El viento helado azotaba las tiendas esa mañana, ululando entre las colinas como un lamento eterno. Los enanos se movían con la rutina de quienes han aprendido a sobrevivir en la adversidad. Algunos afilaban hachas junto a fogatas chisporroteantes, el metal cantando bajo las piedras de amolar. Otros reparaban armaduras con martillos pequeños, el tintineo resonando en el aire gélido. Unos pocos vigilaban desde las crestas, sus capas grises ondeando como estandartes raídos contra el cielo plomizo. Habían pasado años desde que levantaron este campamento, y aunque no era mucho, era suyo. Entre ellos destacaba Tygran el Loco, un enano joven de apenas setenta años, cuya barba castaña, trenzada con anillos de hierro, aún no mostraba las canas de la vejez. Su apodo no era un misterio: en combate, era una tempestad, un torbellino de acero que cargaba al frente contra las hordas de trasgos sin importar las heridas, riendo entre el caos como si la muerte fuera un chiste que solo él entendía. Fuera de la batalla, sin embargo, era otra cosa: un enano simple, casi torpe, que hablaba con su cabra como si fuera su mejor amiga y le daba cabezazos afectuosos que hacían reír a los demás. Esa cabra, grande pero robusta, de cuernos retorcidos y mirada obstinada, era su montura y su sombra, siempre a su lado.

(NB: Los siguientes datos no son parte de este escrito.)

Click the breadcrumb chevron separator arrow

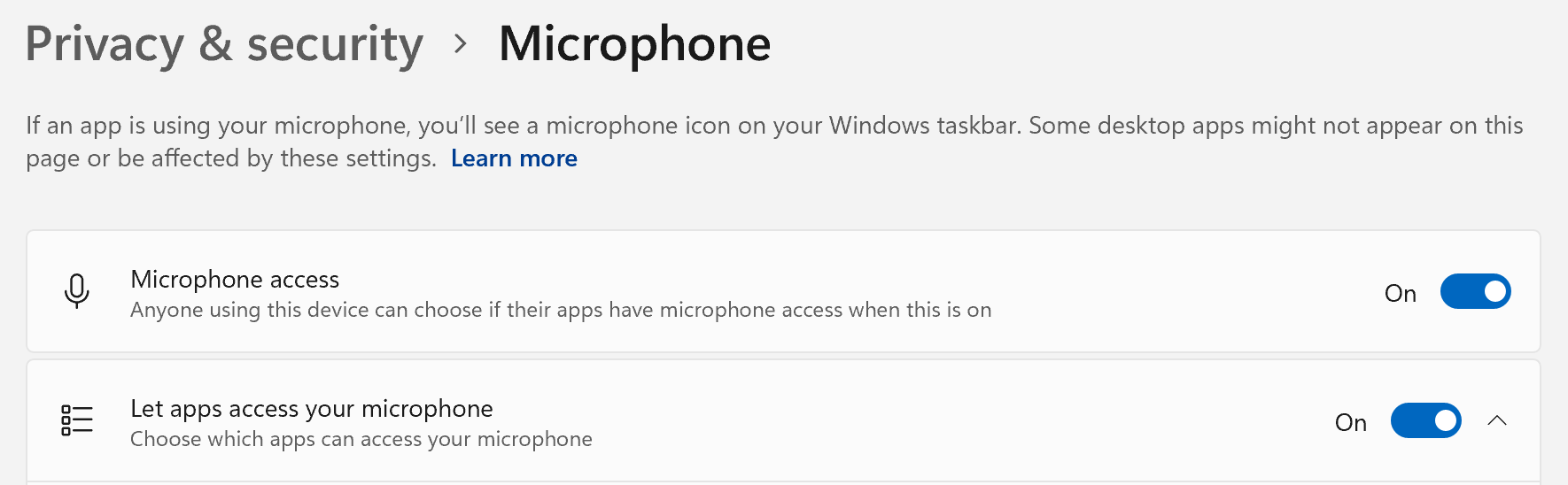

Tygran se había ganado su lugar en el campamento con sudor y sangre. Cazaba ciervos y jabalíes en las colinas, sus botas pisando senderos que nadie más se atrevía a seguir. Advertía de patrullas enemigas con un grito ronco que resonaba como un cuerno de guerra, y regresaba con trofeos que pocos podían igualar: cabezas de trolls de las cavernas, con sus rostros deformes aun gruñendo en muerte, o de los temidos trolls de las montañas, cuyos cráneos necesitaban dos enanos para cargarlos. Pero ese mediodía, todo su coraje y experiencia serían puestos a prueba.
El ataque llegó sin previo aviso. El campamento entero se alzó en armas cuando el suelo tembló bajo el peso de cientos de pasos. Hachas, lanzas, espadas, mazas, luceros del alba —cualquier cosa que pudieran empuñar— fueron tomadas con manos firmes. Habían enfrentado patrullas de trasgos antes, escaramuzas rápidas que terminaban con unas pocas cabezas rodando por el polvo. Pero esta vez era diferente. Días atrás, una nube de murciélagos gigantes había sobrevolado las Landas, sus alas oscureciendo el sol, y los enanos supieron que algo se avecinaba. Ahora, ese algo había llegado.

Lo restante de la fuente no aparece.